Still on the bubble is Kim Eternity, a "minor porn actress" who "doesn't seem to have any awards" and who has done "nothing noteworthy in her niche," various editors wrote. Supporters pointed out that Ms. Eternity had appeared in several issues of Voluptuous magazine, among other achievements.

'Vanity in vain'

The proceedings are generally courteous, a quality prized in the Wikipedia ranks, but a tone of you've-gotta-be-kidding occasionally seeps in.

"Vain vanity in vain," quipped one editor, voting an illustrator named Peter Mitchell, 28, off the island.

"Crystalballery, vanity, unencyclopedic, non-notability," snapped an editor after reading an entry on an Israeli model named Esti Ginzborg, which included the claim that "many say she has a bright future."

"Who cares?" the editor countered.

It's like the minutes to a meeting of the planet's own co-op board. And you'd be surprised at how many people want in. Wiki-worthiness has quietly become a new digital divide, separating those who think they are notable from those granted the imprimatur of notability by a horde of anonymous geeks.
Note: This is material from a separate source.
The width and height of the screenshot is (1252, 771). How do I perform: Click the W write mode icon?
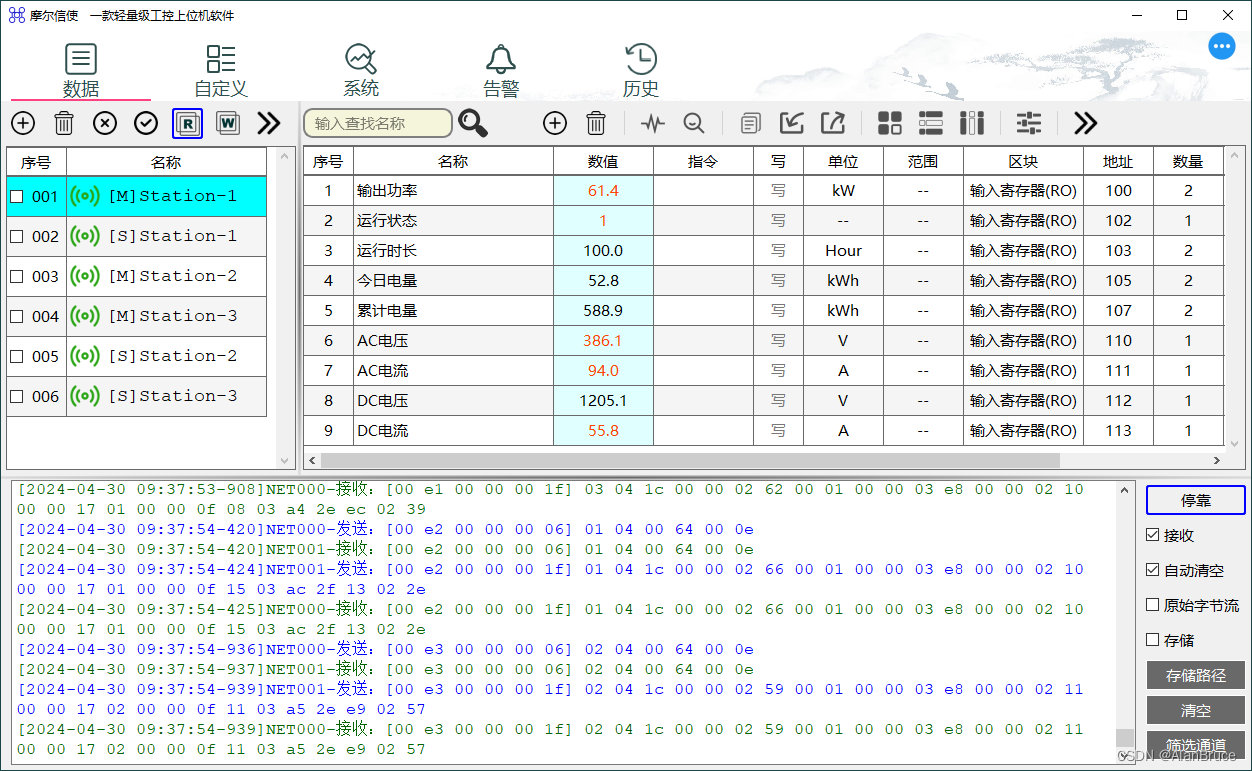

Now, the presence of any quality-control system on the site might surprise those who are familiar with the conventional rap against Wikipedia: that its pages, which every registered user can alter, are rife with mistakes.

The upside of the site's collaborative style is reflected in the astounding breadth and growth of the site, which launched in 2001 and features more than 1.5 million entries in English on everything from La Modelo, a prison in Colombia, to the Cobden Club, a British gentlemen's club founded in the 1870s.
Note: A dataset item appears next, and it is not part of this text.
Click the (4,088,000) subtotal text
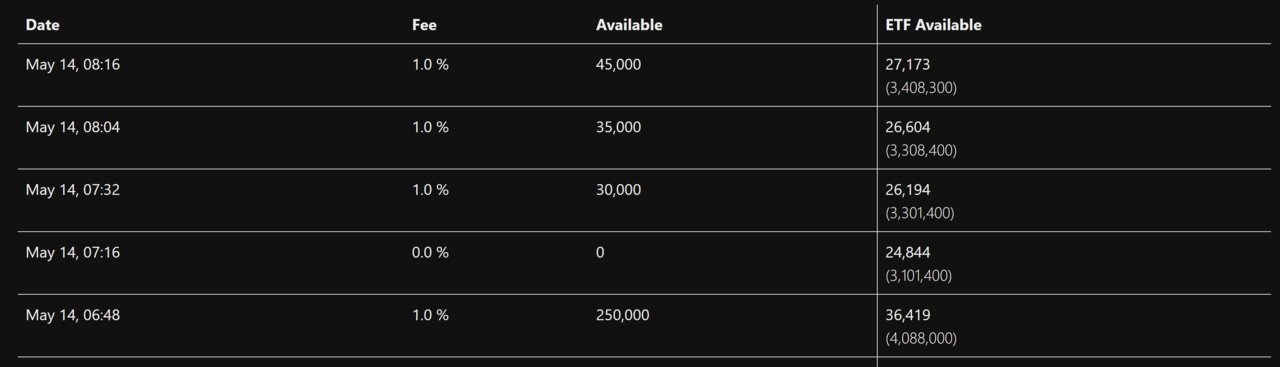Screen dimensions: 1280x367 (x=921, y=338)
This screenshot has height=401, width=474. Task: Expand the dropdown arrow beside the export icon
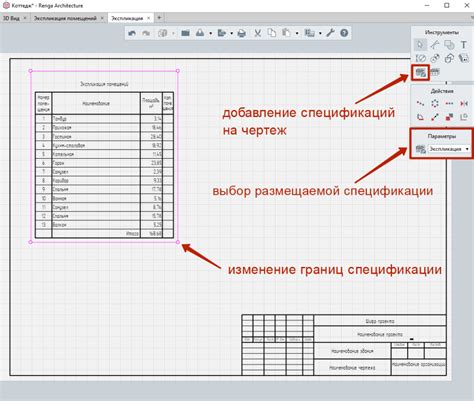pos(231,33)
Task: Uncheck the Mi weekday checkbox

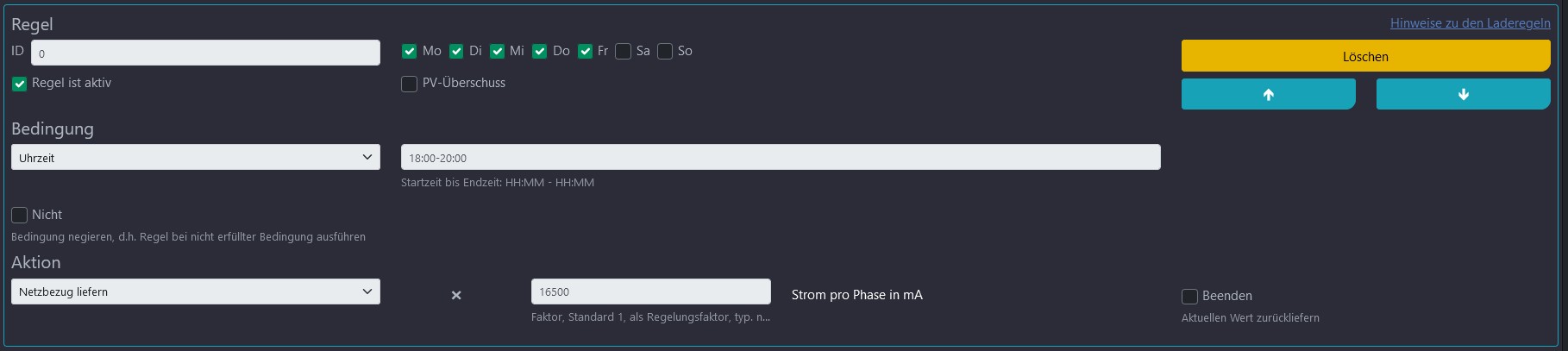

But just because the premises are spacious and a little unruly doesn't mean that the Wiki mandarins will let just anyone stay.
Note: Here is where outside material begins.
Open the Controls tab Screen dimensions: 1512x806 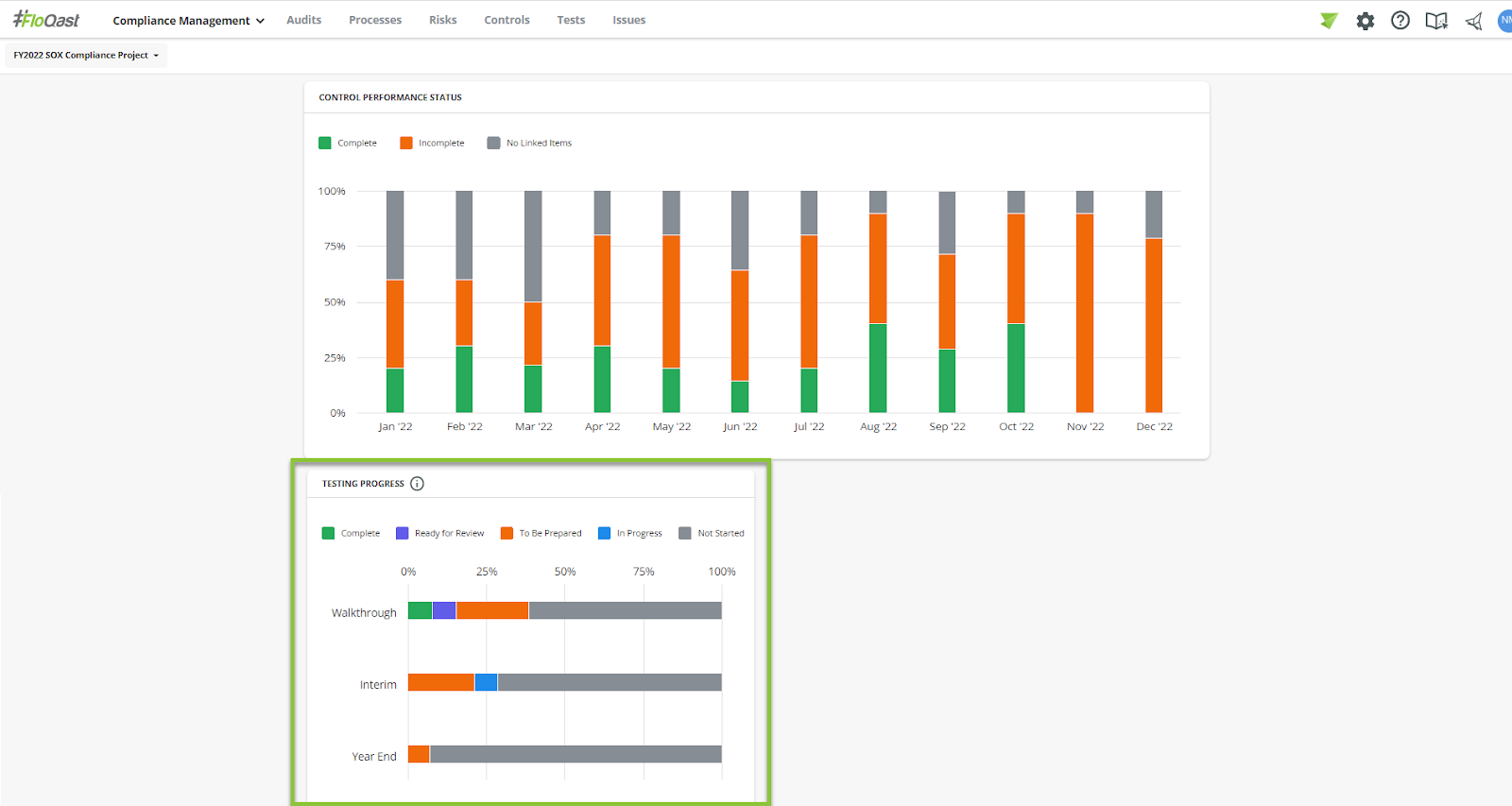(507, 20)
Musicians and bands must have charted on "any national music chart, in at least one large or medium-sized country," or released "two or more albums on a major label or one of the more important indie labels," or "been the subject of a half-hour or longer broadcast on a national radio or TV network."

Politicians must have received "significant press coverage," while sports figures must compete in a "fully professional league" or "at the highest level in mainly amateur sports."

If a person clearly doesn't belong, an editor might mark him or her for "speedy delete," which shortens the mull-it-over period.

Here, Wikipedia can be ruthlessly efficient, because Wikipedians are constantly on what they call "new-page patrol."

That entry on illustrator Peter Mitchell, for instance, lasted a mere eight hours, he said. Otherwise, the administrators wait for a consensus of "delete" or "keep" to coalesce over a span of days.

Room for disagreement

Even with those detailed definitions of "notable," there is plenty of room on Wikipedia for disagreement, and not just among editors. Wikipedians are frequently deluged with protest e-mail from the newly deleted.

So who are these editors, the nameless sages who can bestow or withhold the cachet of Wikidom as they please?

In Wiki terminology — and this is a realm piled high with terminology — these editors are called "administrators" and they get their jobs after being nominated and voted in by the great mass of Wikipedia contributors. Fairness and diligence and a track record for good writing and editorial decisions earn you the nod.

There are just more than 1,000 administrators at any one time, and none of them is paid. Generally, they are men in their 20s or 30s with jobs in the computer field; it's also likely these people have a lot of time on their hands.

Plenty of deletees, of course, have no idea they've been chucked. Like Bill Slavick, who was expunged from the site soon after an editor described him as a "failed candidate for U.S. Senate in Maine who got 5 percent of the vote."

Speaking on the phone from his home, Slavick, 78, a retired professor of English, sounded unmoved.

"I don't care," he said.

You don't care?

"No. Someone called me a few months ago and asked if it was OK to send in this biography, and I didn't have any big objection."

Slavick would, however, like to clarify one point. As an independent candidate, he participated in three debates in this fall's campaign, two of which were televised. The verdict, by his reckoning, is that he won all three.

"In Maine," he says, with a hint of pride, "I'm notable."